Ya cuentan los días para la paritaria municipal.

En la antesala de un mes en el que los impredecibles efectos de la crisis financiera global comenzarían a materializarse, funcionarios del Palacio de los Leones y los trabajadores municipales de Rosario ya precalientan para encarar una negociación paritaria clave, que incluirá el reclamo de mejora salarial con un piso del 15 por ciento.
A fines de 2008, y frente a los nubarrones de recesión, había quedado en claro que la puja pasaría por mantener salarios y puestos de trabajo. Y que no se trataría de una paritaria más en función de una crisis económica doméstica abonada por el inconcluso conflicto entre la Nación y el campo, cuyas secuelas (más la sequía) se palpan en toda la provincia e impactan en el régimen municipal.

Desde la vereda gremial advirtieron a La Capital que "todavía no se conformó la comisión paritaria" junto a los representantes de los municipios y las comunas, requisito esencial para poder avanzar con el llamado formal a la negociación conjunta.

No obstante, tanto sindicalistas como funcionarios confiaron en que la convocatoria por parte de la Secretaría de Regiones, Municipios y Comunas provincial se concretará durante la primera quincena de marzo.

Haciendo punta. El propio titular de la CGT Rosario y del Sindicato de Trabajadores Municipales, Néstor Ferrazza, se había encargado de instalar en enero el piso del 15 por ciento.

Lógicamente, el acuerdo alcanzado ayer con los docentes santafesinos, que aceptaron la propuesta surgida de la paritaria (entre 13 y 16 por ciento de incremento, según la antigüedad), guiará como un faro las tratativas entre intendentes, jefes comunales y sindicalistas.

Estos tres actores vienen de preparar el terreno durante un encuentro programado para desarrollar estrategias comunes destinadas a acelerar la reforma tributaria, en stand by luego del fallido paso por la Legislatura, y a obtener una mayor coparticipación.
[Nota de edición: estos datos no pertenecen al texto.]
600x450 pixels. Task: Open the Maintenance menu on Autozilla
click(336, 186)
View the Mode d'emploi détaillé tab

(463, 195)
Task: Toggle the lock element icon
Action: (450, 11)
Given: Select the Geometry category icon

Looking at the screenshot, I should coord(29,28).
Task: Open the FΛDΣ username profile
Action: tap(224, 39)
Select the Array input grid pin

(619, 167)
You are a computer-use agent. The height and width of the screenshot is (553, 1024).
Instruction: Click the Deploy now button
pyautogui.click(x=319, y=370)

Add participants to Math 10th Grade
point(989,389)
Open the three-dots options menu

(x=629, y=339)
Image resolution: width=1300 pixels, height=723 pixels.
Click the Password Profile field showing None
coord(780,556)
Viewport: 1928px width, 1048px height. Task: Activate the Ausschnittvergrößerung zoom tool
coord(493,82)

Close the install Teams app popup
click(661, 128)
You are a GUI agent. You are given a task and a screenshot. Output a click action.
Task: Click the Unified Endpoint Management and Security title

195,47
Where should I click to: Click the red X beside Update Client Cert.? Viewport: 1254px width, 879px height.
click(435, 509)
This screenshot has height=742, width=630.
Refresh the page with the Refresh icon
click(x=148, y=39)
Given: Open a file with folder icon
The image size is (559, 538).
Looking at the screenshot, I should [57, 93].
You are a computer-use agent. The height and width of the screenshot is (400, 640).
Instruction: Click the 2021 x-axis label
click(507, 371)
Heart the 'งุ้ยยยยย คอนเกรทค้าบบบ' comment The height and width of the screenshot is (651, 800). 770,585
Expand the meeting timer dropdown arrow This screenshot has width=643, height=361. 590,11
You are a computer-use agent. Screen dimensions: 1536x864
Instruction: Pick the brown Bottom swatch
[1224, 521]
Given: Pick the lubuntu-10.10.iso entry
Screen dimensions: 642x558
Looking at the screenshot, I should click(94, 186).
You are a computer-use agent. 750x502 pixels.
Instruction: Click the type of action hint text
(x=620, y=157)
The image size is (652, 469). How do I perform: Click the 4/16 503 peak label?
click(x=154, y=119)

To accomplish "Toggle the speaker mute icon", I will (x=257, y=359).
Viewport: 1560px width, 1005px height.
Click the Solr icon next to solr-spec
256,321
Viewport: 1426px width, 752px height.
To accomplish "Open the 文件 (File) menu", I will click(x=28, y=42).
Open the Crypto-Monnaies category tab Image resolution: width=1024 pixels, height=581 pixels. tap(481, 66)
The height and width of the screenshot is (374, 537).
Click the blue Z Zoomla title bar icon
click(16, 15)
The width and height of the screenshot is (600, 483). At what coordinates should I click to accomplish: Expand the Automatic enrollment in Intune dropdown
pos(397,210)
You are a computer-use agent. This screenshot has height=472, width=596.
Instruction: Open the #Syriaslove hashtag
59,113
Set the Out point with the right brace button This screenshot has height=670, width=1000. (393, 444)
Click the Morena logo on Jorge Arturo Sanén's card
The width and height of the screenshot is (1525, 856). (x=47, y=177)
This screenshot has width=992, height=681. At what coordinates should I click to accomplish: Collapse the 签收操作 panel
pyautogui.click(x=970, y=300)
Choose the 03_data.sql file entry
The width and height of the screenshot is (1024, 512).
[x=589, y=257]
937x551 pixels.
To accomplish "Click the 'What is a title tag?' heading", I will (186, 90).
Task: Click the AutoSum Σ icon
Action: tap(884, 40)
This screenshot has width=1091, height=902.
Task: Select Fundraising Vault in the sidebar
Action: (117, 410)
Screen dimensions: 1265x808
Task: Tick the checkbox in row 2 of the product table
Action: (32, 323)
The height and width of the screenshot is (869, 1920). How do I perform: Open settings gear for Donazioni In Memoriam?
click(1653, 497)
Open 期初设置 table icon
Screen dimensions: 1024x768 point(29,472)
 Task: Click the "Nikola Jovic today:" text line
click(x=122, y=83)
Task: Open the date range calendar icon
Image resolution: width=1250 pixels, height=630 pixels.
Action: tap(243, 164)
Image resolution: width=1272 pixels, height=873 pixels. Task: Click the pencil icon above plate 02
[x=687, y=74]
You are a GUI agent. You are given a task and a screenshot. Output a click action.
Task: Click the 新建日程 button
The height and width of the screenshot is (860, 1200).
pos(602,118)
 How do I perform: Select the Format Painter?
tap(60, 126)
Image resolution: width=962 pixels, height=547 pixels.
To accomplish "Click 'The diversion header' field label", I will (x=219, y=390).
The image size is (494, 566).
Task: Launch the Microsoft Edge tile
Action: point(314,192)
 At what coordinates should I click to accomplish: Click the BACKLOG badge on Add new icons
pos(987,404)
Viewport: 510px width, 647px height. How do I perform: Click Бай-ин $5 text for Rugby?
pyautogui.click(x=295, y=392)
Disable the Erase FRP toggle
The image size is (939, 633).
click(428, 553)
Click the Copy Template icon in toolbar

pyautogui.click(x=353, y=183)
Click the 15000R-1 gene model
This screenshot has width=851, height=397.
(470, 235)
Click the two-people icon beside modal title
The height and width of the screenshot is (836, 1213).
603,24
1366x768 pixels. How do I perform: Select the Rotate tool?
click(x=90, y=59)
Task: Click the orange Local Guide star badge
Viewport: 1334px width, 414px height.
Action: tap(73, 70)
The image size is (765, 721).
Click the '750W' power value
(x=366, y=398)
Lo cierto es que el año electoral que despunta, junto a la crisis y su impacto social, parecen haber templado los ánimos: el discurso es unánime y alude a la necesidad de avanzar en acuerdos institucionales y a favor de los trabajadores. Los días por venir demostrarán si las señales de buena voluntad mutan en hechos. "Hay tranquilidad, pero nunca se sabe", deslizaron desde Buenos Aires 711.

En esa línea, el intendente Miguel Lifschitz acaba de anunciar que, al igual que la Casa Gris, se congelarán los sueldos políticos hasta el 31 de diciembre de 2009, además de un ajuste de gastos.

El último acuerdo data de noviembre pasado, cuando la fumata blanca entre intendentes y la Federación Santafesina de Trabajadores Municipales (Festram) puso fin a varias semanas conflictivas, signadas por los paros y las movilizaciones. "Somos conscientes de que hubo perjuicios", se sinceraron en el gremio.

Por entonces se acordó un aumento del 8 por ciento retroactivo a octubre, que aquietó las convulsionadas aguas.

En Rosario la suba fue de entre 8,2 y 8,4 por ciento (en base a antigüedad y jerarquía) por el arrastre de un atraso respecto de la escala paritaria. También pautaron apurar el pase a planta permanente de un importante número de empleados.